# Really Good Investment Resources/Tools - Implied Vol, Probability of Success, Guide



## hhse (27 April 2014)

I know that there were a number of you who loved the Think or Swim Platform [TOS] and found it very difficult to find a tool/platform to match it, however, Tom Sosnoff has since created Dough.

With *Dough*, you can search for implied volatility and probability of success. I don't think you will be able to beta weight to SPY and measure your Delta's though. If you know of a good platform in which I can do this, please let me know!

But yeah, check out *Dough* people. Also, if you need help in regards to investing, and want to know where to start, Tom Sosnoff has created *Tasty Trades*... definitely a game changer.

Feel free to post your reviews here, if you think that this was helpful!


----------



## minwa (27 April 2014)

*Re: Really Good Investment Resources/Tools - Implied Vol, Probability of Success, Gui*

Isn't Tom part of TOS ?? So is this just another platform from the same company ?

Used to play around in fancy platforms when I first started in options..optionvue and all that. Now I find very little use for them, they do not increase my profitability.


----------



## hhse (27 April 2014)

*Re: Really Good Investment Resources/Tools - Implied Vol, Probability of Success, Gui*



minwa said:


> Isn't Tom part of TOS ?? So is this just another platform from the same company ?
> 
> Used to play around in fancy platforms when I first started in options..optionvue and all that. Now I find very little use for them, they do not increase my profitability.




Essentially same creator/founder for both TOS and Dough - Tom Sosnoff. However, TOS was sold off to TD Ameritrade.

Dough is not necessarily a 'trading platform'. You still need to sign up to TOS if you want to trade through Dough. However, I use it just for the tools/resource as I'm not eligible for TOS. It takes a lot of the 'grit' work out of identifying liquid stocks. Also, it lets you sort for 'earnings' and 'implied volatility'. As result, it makes it a lot easier to find trades and choose strategies depending upon Implied Volatility Percentile. I'm almost at the stage now where some of the trades I choose by myself happen to be identical/similar to trades they place on their live show.

I definitely feel that you get so much value out of Dough and Tastytrades and very happy that its a free service. I find it saddening that there are companies/seminars out there that exploit people for heaps of money and offer very bad/risky advice to household/retail investors. So I really wanted to share this.


----------



## DeepState (28 April 2014)

Word and element pointing entries:
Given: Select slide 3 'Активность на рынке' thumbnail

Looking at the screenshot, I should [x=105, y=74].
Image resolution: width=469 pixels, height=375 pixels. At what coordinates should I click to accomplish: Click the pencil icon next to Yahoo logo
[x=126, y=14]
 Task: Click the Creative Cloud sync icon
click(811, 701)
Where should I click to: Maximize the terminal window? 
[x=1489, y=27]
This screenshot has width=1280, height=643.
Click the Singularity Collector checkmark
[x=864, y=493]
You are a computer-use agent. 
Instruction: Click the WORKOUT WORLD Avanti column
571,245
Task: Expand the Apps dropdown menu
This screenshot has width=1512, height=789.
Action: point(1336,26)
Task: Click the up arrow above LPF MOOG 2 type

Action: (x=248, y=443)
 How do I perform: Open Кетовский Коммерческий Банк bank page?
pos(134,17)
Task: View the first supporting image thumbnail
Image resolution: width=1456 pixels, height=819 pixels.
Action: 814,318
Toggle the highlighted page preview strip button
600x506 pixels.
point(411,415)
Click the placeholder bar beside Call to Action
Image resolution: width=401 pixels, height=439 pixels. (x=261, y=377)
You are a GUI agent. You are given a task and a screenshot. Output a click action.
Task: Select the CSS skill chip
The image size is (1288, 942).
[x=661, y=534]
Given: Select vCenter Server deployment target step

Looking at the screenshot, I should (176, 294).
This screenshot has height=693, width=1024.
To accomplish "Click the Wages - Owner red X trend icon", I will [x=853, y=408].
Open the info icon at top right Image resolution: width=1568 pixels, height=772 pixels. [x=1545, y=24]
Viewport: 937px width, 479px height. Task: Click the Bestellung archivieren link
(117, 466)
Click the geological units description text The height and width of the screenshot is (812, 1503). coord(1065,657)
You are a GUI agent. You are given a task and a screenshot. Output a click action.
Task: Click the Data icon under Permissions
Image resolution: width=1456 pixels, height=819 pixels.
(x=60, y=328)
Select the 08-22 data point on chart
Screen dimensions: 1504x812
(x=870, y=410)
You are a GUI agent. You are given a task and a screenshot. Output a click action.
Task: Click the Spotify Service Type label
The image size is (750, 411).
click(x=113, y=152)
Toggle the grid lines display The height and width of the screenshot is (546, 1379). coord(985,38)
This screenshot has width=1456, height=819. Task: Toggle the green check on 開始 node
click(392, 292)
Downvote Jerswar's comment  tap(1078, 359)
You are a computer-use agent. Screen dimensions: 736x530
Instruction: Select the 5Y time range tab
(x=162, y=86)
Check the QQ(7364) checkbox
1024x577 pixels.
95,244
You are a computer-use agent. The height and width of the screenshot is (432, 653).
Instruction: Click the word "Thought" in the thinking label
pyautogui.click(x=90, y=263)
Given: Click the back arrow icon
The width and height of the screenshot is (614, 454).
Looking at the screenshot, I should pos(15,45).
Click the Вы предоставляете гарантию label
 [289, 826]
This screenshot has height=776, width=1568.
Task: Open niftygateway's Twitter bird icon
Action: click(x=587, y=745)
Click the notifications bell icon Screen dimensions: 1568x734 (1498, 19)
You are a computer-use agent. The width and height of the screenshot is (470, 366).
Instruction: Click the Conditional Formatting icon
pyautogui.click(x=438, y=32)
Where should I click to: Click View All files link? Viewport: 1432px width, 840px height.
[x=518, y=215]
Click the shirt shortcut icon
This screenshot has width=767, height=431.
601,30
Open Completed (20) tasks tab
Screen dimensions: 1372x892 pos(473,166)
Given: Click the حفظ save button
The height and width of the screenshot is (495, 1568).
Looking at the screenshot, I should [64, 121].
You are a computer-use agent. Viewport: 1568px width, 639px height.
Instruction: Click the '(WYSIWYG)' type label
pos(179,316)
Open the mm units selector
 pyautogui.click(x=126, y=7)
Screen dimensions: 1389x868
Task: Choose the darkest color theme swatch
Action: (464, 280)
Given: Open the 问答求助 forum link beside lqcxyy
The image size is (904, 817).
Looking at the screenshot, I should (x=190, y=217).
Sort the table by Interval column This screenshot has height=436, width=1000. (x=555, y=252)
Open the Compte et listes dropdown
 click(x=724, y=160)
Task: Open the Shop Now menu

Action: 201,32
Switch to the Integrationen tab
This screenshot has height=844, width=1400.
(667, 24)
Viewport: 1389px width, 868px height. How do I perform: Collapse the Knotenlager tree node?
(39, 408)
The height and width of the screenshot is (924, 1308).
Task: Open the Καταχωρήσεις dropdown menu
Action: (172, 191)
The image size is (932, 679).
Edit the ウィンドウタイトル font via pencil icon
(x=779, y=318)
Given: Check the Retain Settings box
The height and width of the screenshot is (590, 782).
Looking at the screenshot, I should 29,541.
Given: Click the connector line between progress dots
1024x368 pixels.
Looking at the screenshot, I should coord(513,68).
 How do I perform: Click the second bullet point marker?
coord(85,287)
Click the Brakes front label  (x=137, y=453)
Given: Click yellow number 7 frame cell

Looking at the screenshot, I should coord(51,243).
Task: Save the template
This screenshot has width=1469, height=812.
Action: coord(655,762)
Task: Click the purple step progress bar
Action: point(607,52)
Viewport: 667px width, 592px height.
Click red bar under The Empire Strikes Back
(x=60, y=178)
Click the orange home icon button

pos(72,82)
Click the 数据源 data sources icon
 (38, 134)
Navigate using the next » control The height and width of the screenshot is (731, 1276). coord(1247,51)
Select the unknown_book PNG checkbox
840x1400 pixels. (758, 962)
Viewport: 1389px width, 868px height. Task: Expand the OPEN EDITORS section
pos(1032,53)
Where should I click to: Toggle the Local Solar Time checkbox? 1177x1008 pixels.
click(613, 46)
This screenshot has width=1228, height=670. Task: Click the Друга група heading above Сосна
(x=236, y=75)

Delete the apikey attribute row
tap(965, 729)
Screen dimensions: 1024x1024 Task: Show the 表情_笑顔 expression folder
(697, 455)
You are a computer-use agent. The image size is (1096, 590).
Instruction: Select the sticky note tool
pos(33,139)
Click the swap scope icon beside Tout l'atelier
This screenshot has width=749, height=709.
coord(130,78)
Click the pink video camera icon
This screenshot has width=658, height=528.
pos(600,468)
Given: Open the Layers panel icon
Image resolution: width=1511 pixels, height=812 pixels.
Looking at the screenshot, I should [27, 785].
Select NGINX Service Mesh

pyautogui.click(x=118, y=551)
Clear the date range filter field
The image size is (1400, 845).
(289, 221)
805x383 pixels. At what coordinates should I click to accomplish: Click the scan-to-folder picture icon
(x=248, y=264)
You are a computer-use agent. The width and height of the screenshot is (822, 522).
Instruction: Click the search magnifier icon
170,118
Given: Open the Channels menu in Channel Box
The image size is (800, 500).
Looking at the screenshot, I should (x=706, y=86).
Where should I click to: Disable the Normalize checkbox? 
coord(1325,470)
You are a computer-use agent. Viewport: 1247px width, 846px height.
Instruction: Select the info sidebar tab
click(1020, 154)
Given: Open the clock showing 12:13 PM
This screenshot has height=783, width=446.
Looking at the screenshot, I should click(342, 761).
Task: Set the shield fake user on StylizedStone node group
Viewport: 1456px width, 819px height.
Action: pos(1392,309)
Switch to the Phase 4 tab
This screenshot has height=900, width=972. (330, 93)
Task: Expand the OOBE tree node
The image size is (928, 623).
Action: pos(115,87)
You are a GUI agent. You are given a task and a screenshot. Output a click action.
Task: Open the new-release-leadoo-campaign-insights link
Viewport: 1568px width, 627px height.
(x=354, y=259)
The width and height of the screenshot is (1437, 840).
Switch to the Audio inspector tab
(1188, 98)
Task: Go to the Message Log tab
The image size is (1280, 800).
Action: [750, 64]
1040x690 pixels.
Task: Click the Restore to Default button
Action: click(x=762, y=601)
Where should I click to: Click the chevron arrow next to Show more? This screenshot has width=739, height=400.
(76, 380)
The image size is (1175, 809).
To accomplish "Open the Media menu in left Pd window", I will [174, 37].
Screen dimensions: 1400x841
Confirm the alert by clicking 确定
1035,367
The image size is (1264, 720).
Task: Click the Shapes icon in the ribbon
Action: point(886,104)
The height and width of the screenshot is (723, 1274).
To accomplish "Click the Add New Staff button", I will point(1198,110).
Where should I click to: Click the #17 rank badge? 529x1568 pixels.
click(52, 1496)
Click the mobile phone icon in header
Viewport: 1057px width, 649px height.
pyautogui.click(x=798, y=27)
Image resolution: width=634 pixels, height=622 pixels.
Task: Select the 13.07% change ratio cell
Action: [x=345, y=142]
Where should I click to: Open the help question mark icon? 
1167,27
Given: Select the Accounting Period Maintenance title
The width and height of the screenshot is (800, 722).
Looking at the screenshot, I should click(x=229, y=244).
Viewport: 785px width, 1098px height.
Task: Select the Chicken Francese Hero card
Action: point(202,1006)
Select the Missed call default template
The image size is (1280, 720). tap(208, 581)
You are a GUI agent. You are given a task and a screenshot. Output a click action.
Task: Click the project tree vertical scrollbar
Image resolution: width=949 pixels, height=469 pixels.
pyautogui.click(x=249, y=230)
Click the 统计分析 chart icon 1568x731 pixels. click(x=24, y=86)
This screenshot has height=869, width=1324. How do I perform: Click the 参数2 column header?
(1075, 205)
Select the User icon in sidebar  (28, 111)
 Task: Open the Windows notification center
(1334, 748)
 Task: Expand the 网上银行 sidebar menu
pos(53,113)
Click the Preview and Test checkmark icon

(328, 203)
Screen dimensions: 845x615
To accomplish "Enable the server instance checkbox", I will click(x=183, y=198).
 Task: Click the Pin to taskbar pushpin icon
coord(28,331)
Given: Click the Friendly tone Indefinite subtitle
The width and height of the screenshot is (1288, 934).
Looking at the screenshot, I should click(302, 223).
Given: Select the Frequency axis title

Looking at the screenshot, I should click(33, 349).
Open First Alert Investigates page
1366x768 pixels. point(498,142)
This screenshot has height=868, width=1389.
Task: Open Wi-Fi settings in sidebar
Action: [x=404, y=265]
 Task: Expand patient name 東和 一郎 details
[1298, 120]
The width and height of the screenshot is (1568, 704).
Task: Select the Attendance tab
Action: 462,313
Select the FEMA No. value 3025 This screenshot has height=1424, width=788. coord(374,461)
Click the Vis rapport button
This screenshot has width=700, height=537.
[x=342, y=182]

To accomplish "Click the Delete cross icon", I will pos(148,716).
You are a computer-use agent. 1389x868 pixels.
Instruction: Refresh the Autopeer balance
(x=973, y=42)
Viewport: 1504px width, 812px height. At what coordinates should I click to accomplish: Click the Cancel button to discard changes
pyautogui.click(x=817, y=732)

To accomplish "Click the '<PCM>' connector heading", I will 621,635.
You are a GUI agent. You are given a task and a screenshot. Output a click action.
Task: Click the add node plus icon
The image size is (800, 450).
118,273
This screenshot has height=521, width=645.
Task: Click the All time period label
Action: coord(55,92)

> _TO-DO LIST_
A. In the entries, take the part that opens with the line containing "Task: Click the up" and closes with the line containing "point(411,415)", and write it out again, substituting "tile" for "thumbnail" and leaving everything else unchanged.
B. Resume the forum thread about investment tools such as Dough from the point where it stops.

> _RESULTS IN ORDER_
A.
Task: Click the up arrow above LPF MOOG 2 type

Action: (x=248, y=443)
 How do I perform: Open Кетовский Коммерческий Банк bank page?
pos(134,17)
Task: View the first supporting image tile
Image resolution: width=1456 pixels, height=819 pixels.
Action: 814,318
Toggle the highlighted page preview strip button
600x506 pixels.
point(411,415)

B.
*Re: Really Good Investment Resources/Tools - Implied Vol, Probability of Success, Gui*

HHSE, thanks for the direction to Dough.  I checked it out for interest and because I seek an application that can produce an implied volatility surface with accurate underlying assumptions.  The thread header refers to IV.  My navigation in the site is probably sub-par, but can you tell me if an IV surface for major stock market indices is available?

Cheers


----------



## hhse (28 April 2014)

*Re: Really Good Investment Resources/Tools - Implied Vol, Probability of Success, Gui*



DeepState said:


> HHSE, thanks for the direction to Dough.  I checked it out for interest and because I seek an application that can produce an implied volatility surface with accurate underlying assumptions.  The thread header refers to IV.  My navigation in the site is probably sub-par, but can you tell me if an IV surface for major stock market indices is available?
> 
> Cheers




Sorry, I do not understand what you mean by IV Surface. The model/assumptions to calculate IV rank would be the same as the TOS platform. They calculate IV using black Black–Scholes (less latency for system) and their plug-ins comes from the two front months option expiry dates, but I can't remember whether or not they use only ATM strikes or all strikes to measure IV. The IV is then ranked against IV in last 12 months.

And yes, they have indices. Just type in the code and it should pop up :x. 

Sorry if that didn't answer your question. I'm learning off Tastytrades, and experimenting with a small account. And I guess Dough is relevant to their methodology so I have not dug deeper


----------



## DeepState (28 April 2014)

*Re: Really Good Investment Resources/Tools - Implied Vol, Probability of Success, Gui*

Thanks HHSE, I'll trawl around and hopefully fumble into something.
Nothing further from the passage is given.